Exercise objective
Swap every "This screenshot has" for "This image has" across all the records, and reproduce the lines with nothing else altered.

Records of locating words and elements
# # # #

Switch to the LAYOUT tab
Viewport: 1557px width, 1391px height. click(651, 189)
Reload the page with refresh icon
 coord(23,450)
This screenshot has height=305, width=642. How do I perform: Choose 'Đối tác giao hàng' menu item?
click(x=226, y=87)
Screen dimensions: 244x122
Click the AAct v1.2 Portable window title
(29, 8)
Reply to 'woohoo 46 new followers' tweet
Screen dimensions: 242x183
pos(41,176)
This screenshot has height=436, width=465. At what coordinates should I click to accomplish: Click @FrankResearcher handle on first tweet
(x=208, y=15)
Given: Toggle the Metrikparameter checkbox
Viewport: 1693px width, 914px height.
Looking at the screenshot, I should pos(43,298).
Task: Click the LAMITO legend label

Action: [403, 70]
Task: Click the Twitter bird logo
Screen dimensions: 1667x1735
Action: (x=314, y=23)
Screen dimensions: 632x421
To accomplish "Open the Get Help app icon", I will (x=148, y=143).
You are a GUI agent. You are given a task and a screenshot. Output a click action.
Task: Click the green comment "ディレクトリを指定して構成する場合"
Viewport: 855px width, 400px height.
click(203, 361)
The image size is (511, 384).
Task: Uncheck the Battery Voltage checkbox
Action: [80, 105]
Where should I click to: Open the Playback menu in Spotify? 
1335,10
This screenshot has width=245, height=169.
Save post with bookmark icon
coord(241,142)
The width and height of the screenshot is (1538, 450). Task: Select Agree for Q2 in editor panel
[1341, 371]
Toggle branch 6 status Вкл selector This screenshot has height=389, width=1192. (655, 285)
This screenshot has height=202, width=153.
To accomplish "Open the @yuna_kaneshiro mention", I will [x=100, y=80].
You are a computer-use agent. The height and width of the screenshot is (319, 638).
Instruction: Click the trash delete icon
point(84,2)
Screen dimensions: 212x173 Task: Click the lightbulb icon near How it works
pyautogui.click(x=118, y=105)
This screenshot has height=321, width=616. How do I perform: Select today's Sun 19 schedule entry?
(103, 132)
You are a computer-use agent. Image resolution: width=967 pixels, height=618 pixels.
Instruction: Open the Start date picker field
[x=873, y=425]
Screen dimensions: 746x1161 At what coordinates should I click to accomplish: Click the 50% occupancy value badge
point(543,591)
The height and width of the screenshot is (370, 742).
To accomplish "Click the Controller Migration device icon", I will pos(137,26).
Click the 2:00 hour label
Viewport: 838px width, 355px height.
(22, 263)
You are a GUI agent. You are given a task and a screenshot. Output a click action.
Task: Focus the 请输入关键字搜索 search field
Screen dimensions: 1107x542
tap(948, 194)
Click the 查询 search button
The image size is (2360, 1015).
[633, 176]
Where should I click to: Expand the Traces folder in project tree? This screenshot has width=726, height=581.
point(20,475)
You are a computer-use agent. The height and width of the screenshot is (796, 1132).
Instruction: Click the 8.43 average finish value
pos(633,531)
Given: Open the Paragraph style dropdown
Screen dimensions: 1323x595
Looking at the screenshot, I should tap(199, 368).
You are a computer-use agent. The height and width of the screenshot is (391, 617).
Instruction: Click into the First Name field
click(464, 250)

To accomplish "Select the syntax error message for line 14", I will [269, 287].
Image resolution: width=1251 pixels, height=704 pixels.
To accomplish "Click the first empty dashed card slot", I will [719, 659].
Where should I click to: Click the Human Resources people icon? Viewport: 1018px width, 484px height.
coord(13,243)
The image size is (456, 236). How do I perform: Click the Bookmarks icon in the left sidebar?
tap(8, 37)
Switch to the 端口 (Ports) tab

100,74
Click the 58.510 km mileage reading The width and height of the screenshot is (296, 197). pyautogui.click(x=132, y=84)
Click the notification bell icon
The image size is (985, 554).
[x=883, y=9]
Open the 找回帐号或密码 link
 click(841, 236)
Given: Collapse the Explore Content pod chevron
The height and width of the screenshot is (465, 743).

# # # #

Worked answer
Switch to the LAYOUT tab
Viewport: 1557px width, 1391px height. click(651, 189)
Reload the page with refresh icon
 coord(23,450)
This image has height=305, width=642. How do I perform: Choose 'Đối tác giao hàng' menu item?
click(x=226, y=87)
Screen dimensions: 244x122
Click the AAct v1.2 Portable window title
(29, 8)
Reply to 'woohoo 46 new followers' tweet
Screen dimensions: 242x183
pos(41,176)
This image has height=436, width=465. At what coordinates should I click to accomplish: Click @FrankResearcher handle on first tweet
(x=208, y=15)
Given: Toggle the Metrikparameter checkbox
Viewport: 1693px width, 914px height.
Looking at the screenshot, I should pos(43,298).
Task: Click the LAMITO legend label

Action: [403, 70]
Task: Click the Twitter bird logo
Screen dimensions: 1667x1735
Action: (x=314, y=23)
Screen dimensions: 632x421
To accomplish "Open the Get Help app icon", I will (x=148, y=143).
You are a GUI agent. You are given a task and a screenshot. Output a click action.
Task: Click the green comment "ディレクトリを指定して構成する場合"
Viewport: 855px width, 400px height.
click(203, 361)
The image size is (511, 384).
Task: Uncheck the Battery Voltage checkbox
Action: [80, 105]
Where should I click to: Open the Playback menu in Spotify? 
1335,10
This image has width=245, height=169.
Save post with bookmark icon
coord(241,142)
The width and height of the screenshot is (1538, 450). Task: Select Agree for Q2 in editor panel
[1341, 371]
Toggle branch 6 status Вкл selector This image has height=389, width=1192. (655, 285)
This image has height=202, width=153.
To accomplish "Open the @yuna_kaneshiro mention", I will [x=100, y=80].
You are a computer-use agent. The height and width of the screenshot is (319, 638).
Instruction: Click the trash delete icon
point(84,2)
Screen dimensions: 212x173 Task: Click the lightbulb icon near How it works
pyautogui.click(x=118, y=105)
This image has height=321, width=616. How do I perform: Select today's Sun 19 schedule entry?
(103, 132)
You are a computer-use agent. Image resolution: width=967 pixels, height=618 pixels.
Instruction: Open the Start date picker field
[x=873, y=425]
Screen dimensions: 746x1161 At what coordinates should I click to accomplish: Click the 50% occupancy value badge
point(543,591)
The height and width of the screenshot is (370, 742).
To accomplish "Click the Controller Migration device icon", I will pos(137,26).
Click the 2:00 hour label
Viewport: 838px width, 355px height.
(22, 263)
You are a GUI agent. You are given a task and a screenshot. Output a click action.
Task: Focus the 请输入关键字搜索 search field
Screen dimensions: 1107x542
tap(948, 194)
Click the 查询 search button
The image size is (2360, 1015).
[633, 176]
Where should I click to: Expand the Traces folder in project tree? This image has width=726, height=581.
point(20,475)
You are a computer-use agent. The height and width of the screenshot is (796, 1132).
Instruction: Click the 8.43 average finish value
pos(633,531)
Given: Open the Paragraph style dropdown
Screen dimensions: 1323x595
Looking at the screenshot, I should tap(199, 368).
You are a computer-use agent. The height and width of the screenshot is (391, 617).
Instruction: Click into the First Name field
click(464, 250)

To accomplish "Select the syntax error message for line 14", I will [269, 287].
Image resolution: width=1251 pixels, height=704 pixels.
To accomplish "Click the first empty dashed card slot", I will [719, 659].
Where should I click to: Click the Human Resources people icon? Viewport: 1018px width, 484px height.
coord(13,243)
The image size is (456, 236). How do I perform: Click the Bookmarks icon in the left sidebar?
tap(8, 37)
Switch to the 端口 (Ports) tab

100,74
Click the 58.510 km mileage reading The width and height of the screenshot is (296, 197). pyautogui.click(x=132, y=84)
Click the notification bell icon
The image size is (985, 554).
[x=883, y=9]
Open the 找回帐号或密码 link
 click(841, 236)
Given: Collapse the Explore Content pod chevron
The height and width of the screenshot is (465, 743).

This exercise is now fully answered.